Penny Royal had controlled the destroyer that bombed Panarchia, murdering over eight thousand troops with “friendly” fire. Directly after that event, the AI went black. To the general grunt this meant it went off the radar and was never heard from again, but if you worked in bio-espionage it meant something else entirely. The AIs couldn’t keep knowledge of Penny Royal’s actions secret, because you might come across their results. I soon learned that when an AI went black, this aptly described the colour of its soul, were su
ch a thing to exist. When something as powerful as Penny Royal turns into a sociopath, the results can be … unimaginable.
After Panarchia, I remember the first time I saw one of the rogue AI’s victims. There had been a battle on one of Rhoder’s moons. Afterwards, I was called in to examine a bunker on our base’s perimeter. The bunker contained a particle cannon, stripped of computerized controls as EM and computer viral warfare had been fierce at that time. For a while there, humans had been without any AI assistance at all.
The cannon sat in an armoured pillbox, its polished square-section barrel protruding through a full-sphere traversal port in the domed ceiling. The cannon’s lower section looked like an old Earth weapon from one of the World Wars fused with an array of chain-glass-sealed ultra-capacitors. Except, when I arrived, the gunner himself had become a disturbing part of the mix.

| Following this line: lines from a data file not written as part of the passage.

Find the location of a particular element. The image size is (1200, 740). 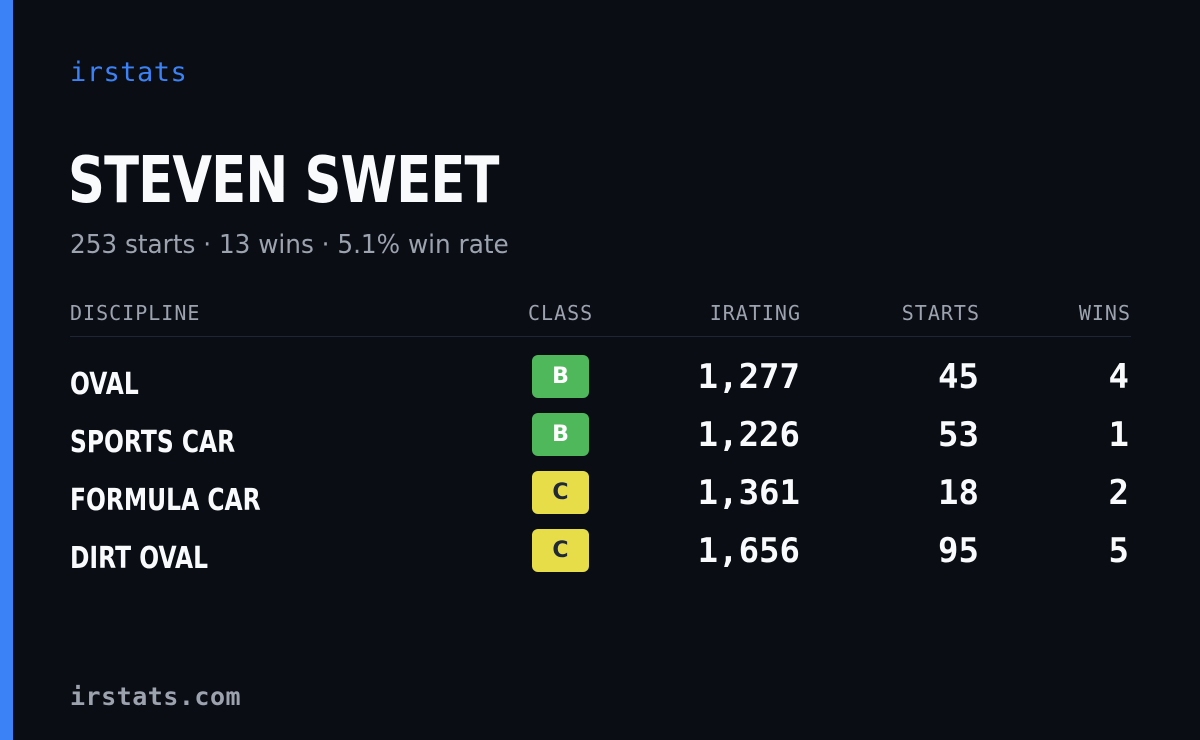

irating-value: 1,277 is located at coordinates (748, 377).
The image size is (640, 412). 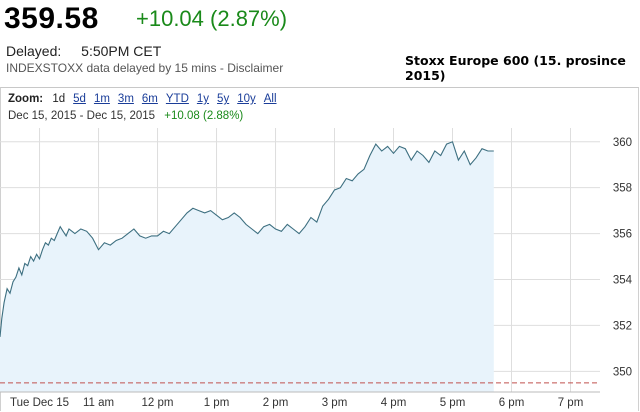 I want to click on zoom-option-all: All, so click(x=270, y=99).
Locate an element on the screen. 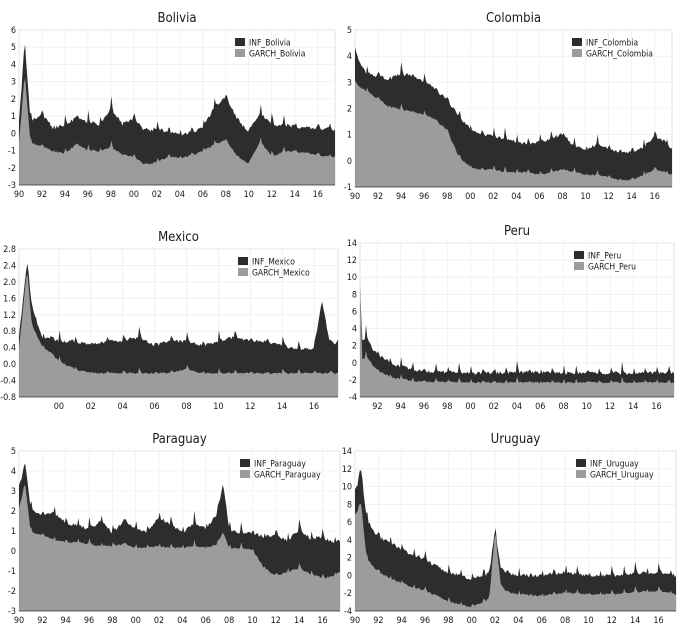 The image size is (686, 642). y-tick-label: 6 is located at coordinates (354, 312).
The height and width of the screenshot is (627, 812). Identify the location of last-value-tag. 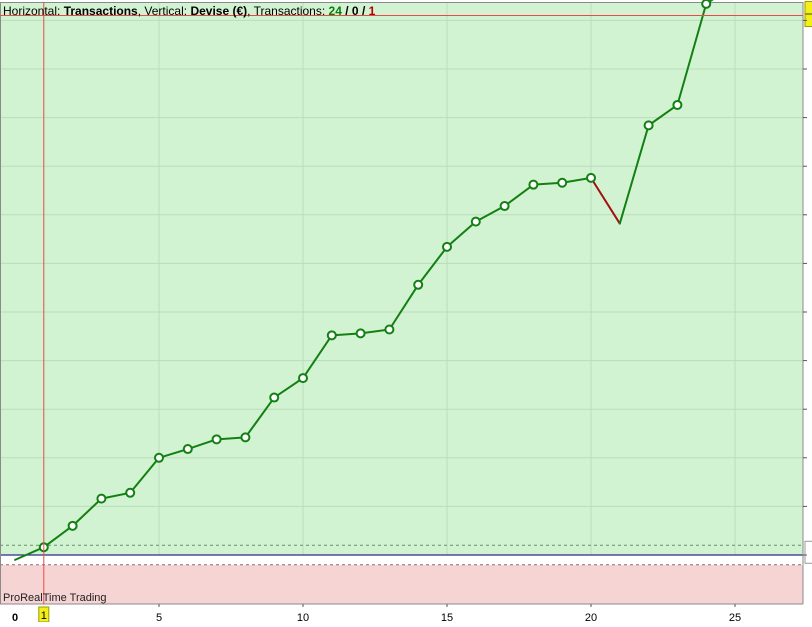
(808, 8).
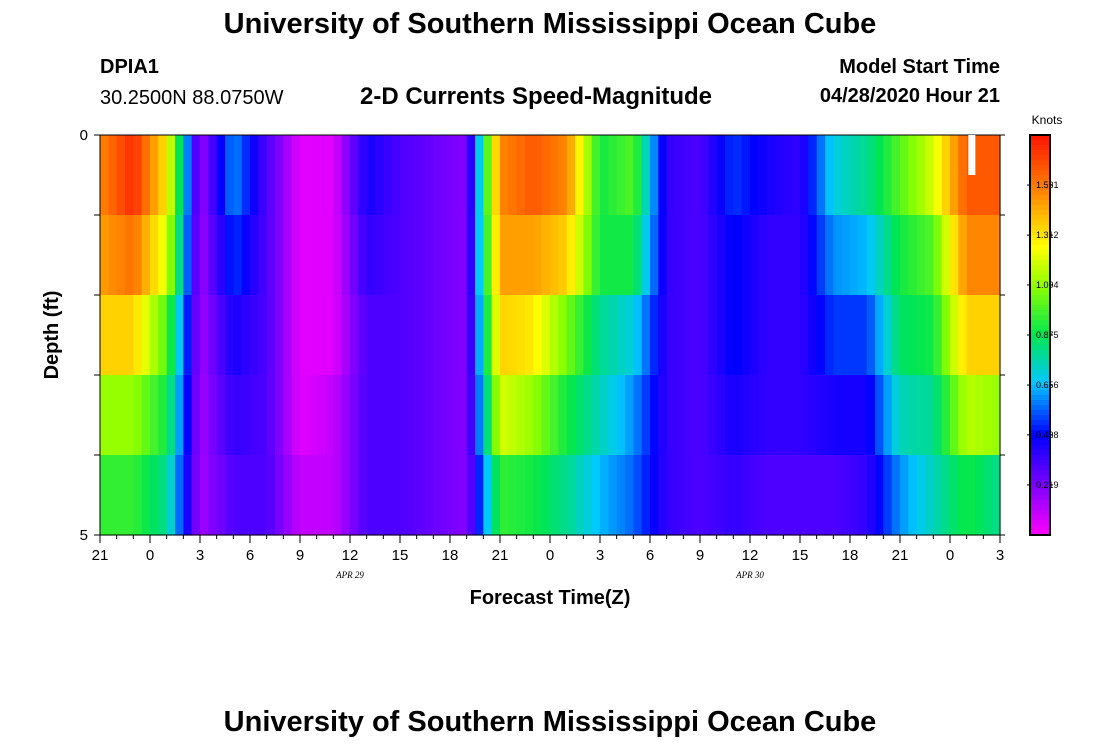 The image size is (1100, 750). I want to click on x-tick-label: 21, so click(900, 556).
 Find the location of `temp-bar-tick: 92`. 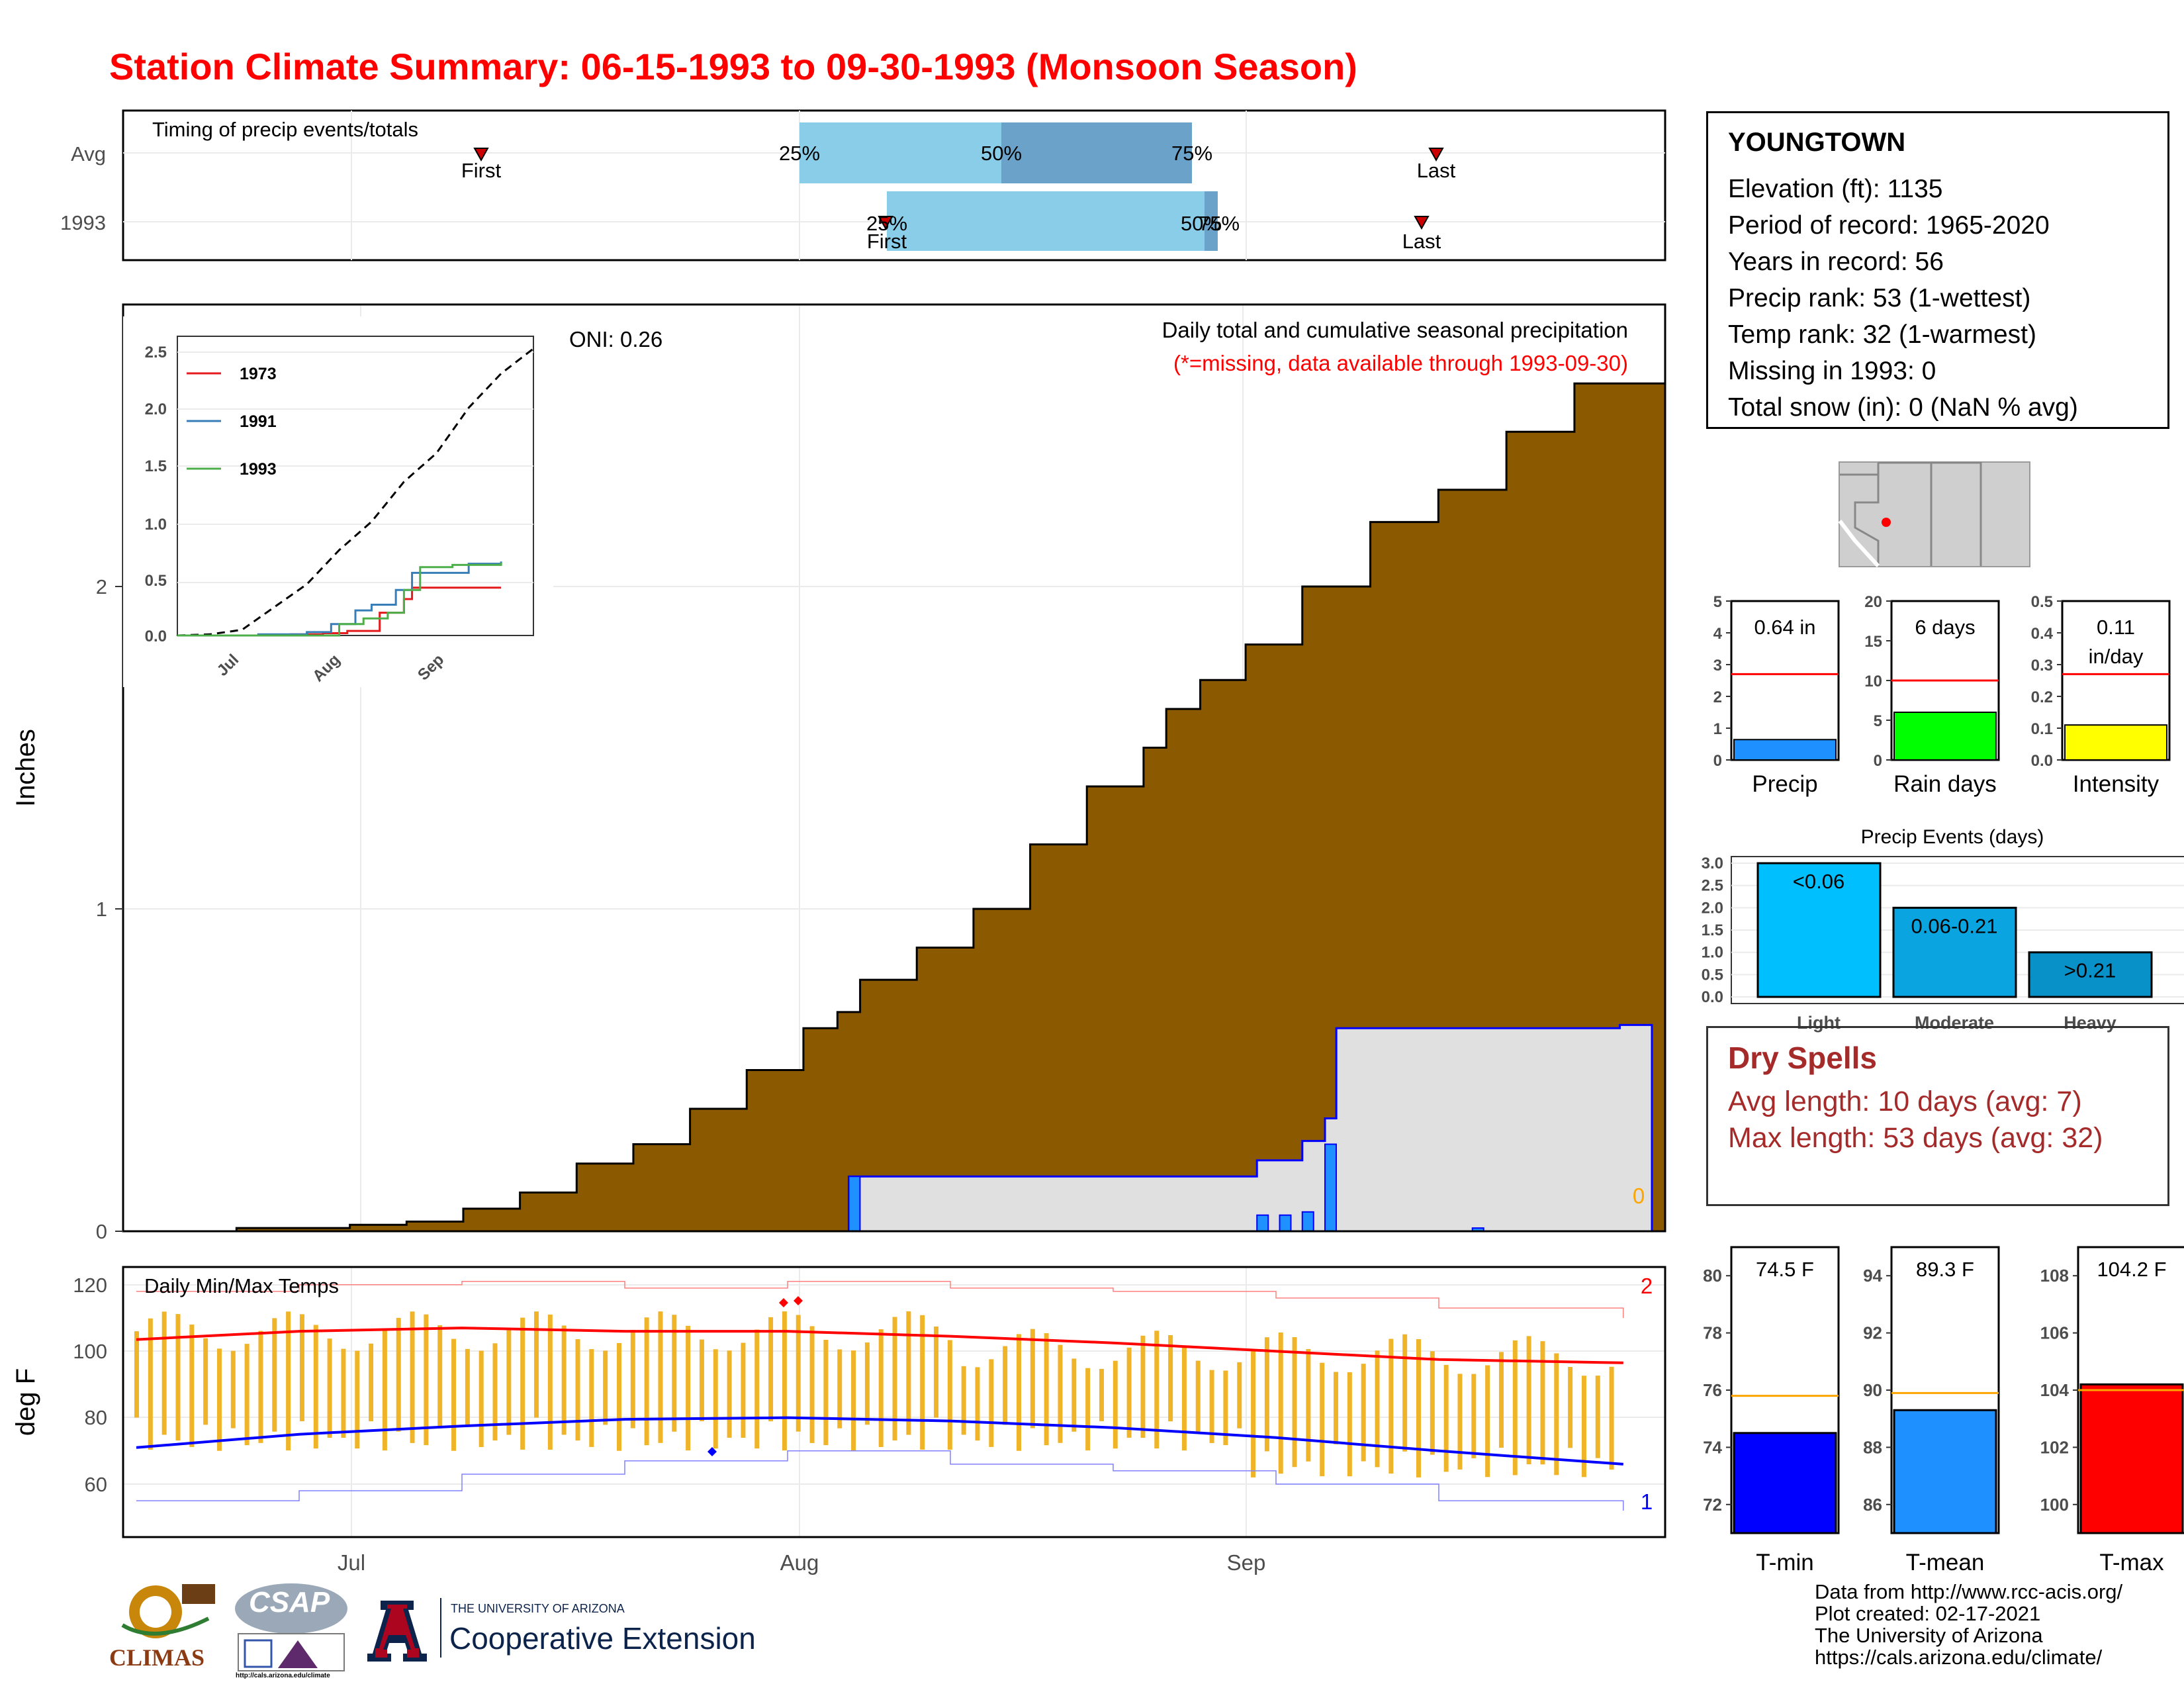

temp-bar-tick: 92 is located at coordinates (1872, 1333).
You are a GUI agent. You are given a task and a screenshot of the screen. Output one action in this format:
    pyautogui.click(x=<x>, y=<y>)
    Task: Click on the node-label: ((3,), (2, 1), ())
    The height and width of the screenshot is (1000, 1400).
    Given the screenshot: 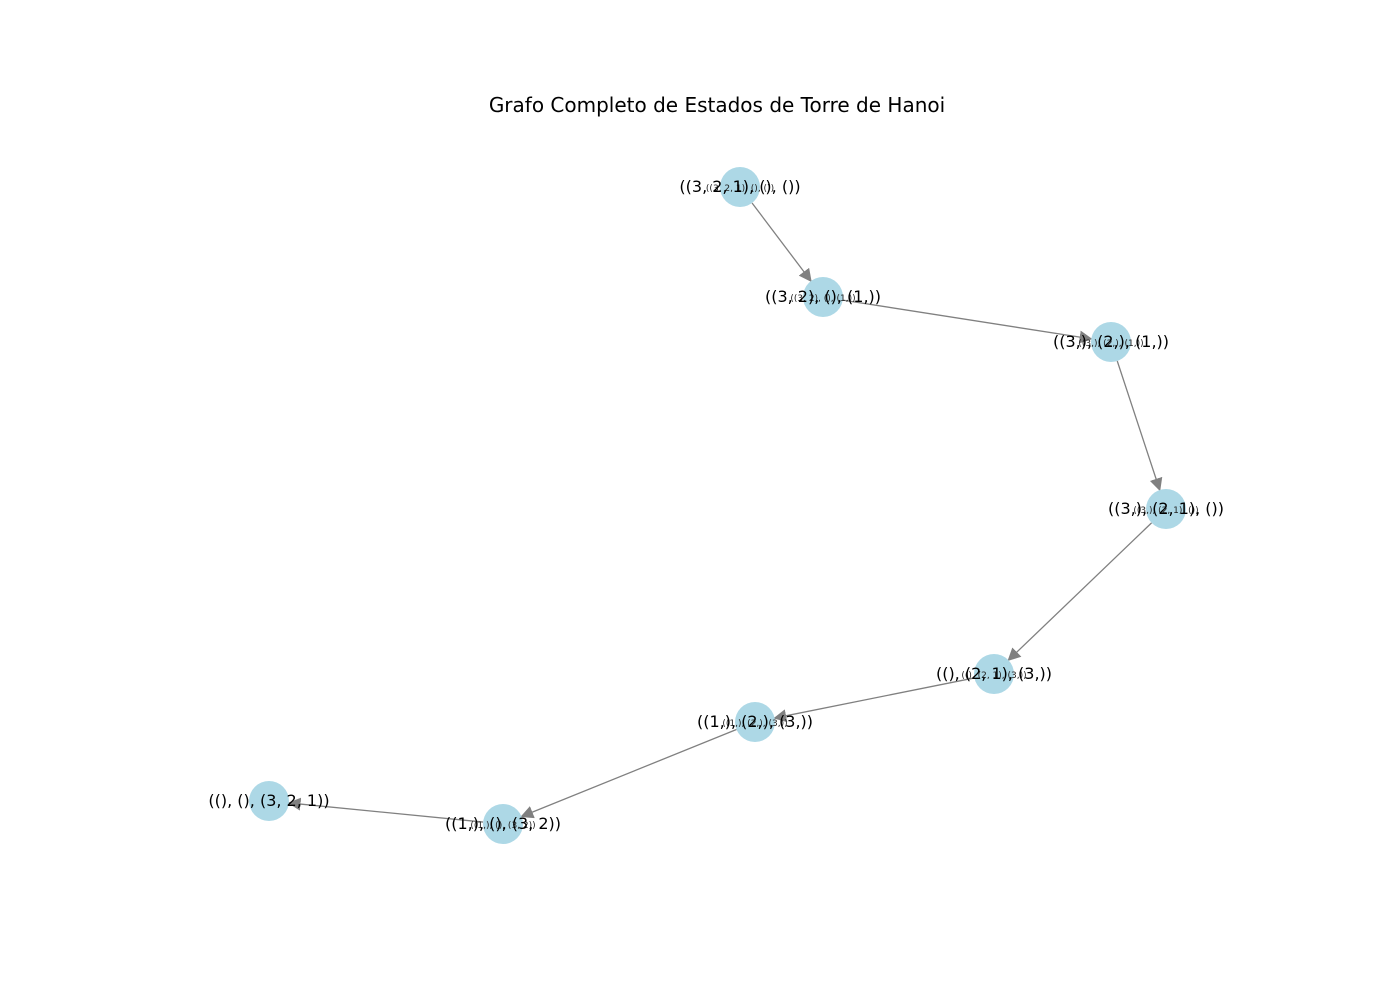 What is the action you would take?
    pyautogui.click(x=1166, y=508)
    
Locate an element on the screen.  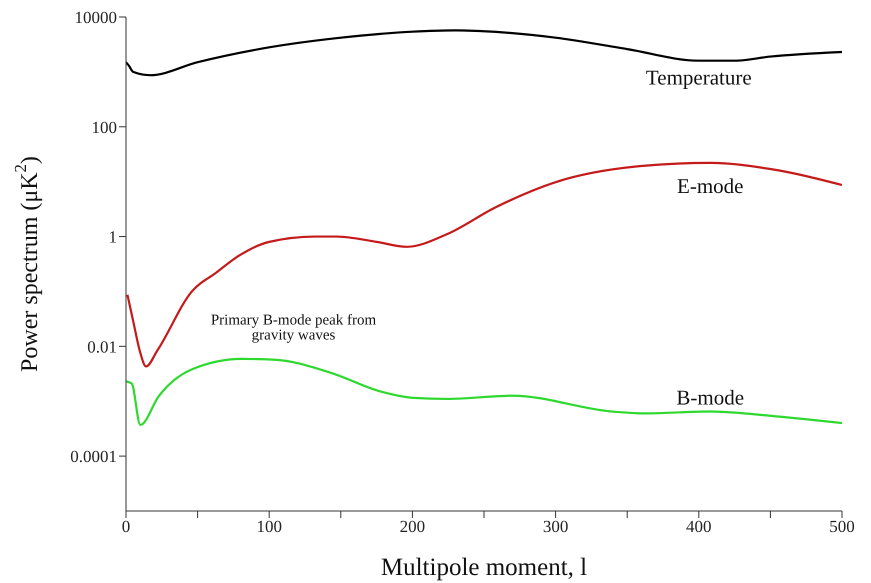
y-tick-label: 1 is located at coordinates (112, 238).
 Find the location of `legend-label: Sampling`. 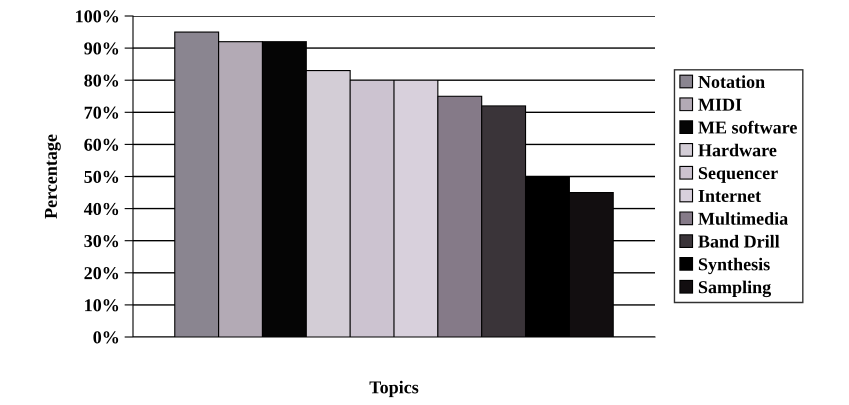

legend-label: Sampling is located at coordinates (735, 289).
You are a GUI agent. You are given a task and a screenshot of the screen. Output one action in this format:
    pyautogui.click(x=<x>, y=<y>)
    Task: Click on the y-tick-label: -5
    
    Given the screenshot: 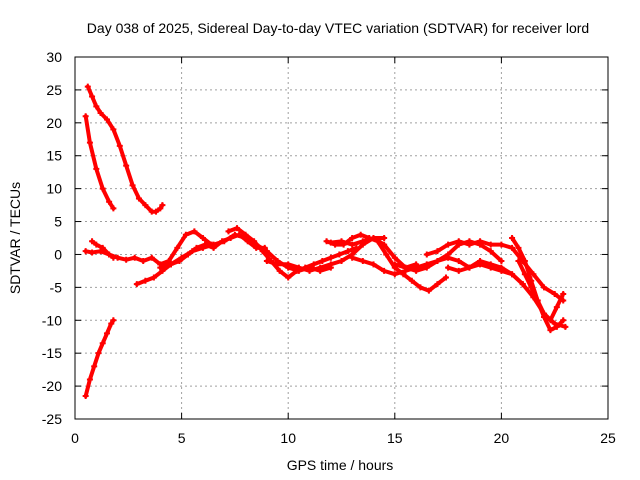 What is the action you would take?
    pyautogui.click(x=56, y=287)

Although gun and gunner had been amalgamated, the gunner was still alive. His head had been linked to the gun’s targeting laser and optical sights, and was only connected to his body via extended artificial electrochemical nerves and blood vessels. His hands and feet had been directly spliced into the relay board that controlled the thing’s hydraulics. His heart could still supply oxygenated blood but, because his liver, kidneys and other organs were missing, he was dying. He died when we tried to remove him but, via a voice synthesizer, he managed to describe the black-spined AI monstrosity that had remade him.
I never made the connection then. Later, I read a report of a similar incident on another world and it was filed under the heading Rogue or Black AIs, with a subheading of Penny Royal. That report further revealed that it was Penny Royal who had incinerated my friends and comrades on Panarchia. The AI had not disappeared into the void, and had not suicided as so many such rogue AIs did. I could still find it, and I could kill it. The need for payback back then was a driving force—a feeling I only resisted because, well, I had a war to fight. And now I didn’t want to resist it at all. Not just because Penny Royal wiped out Berners’ division, but because of what had happened to me afterwards. I blamed Penny Royal directly for my fate at the claws of the prador, for that spider thrall and for all I’d lost.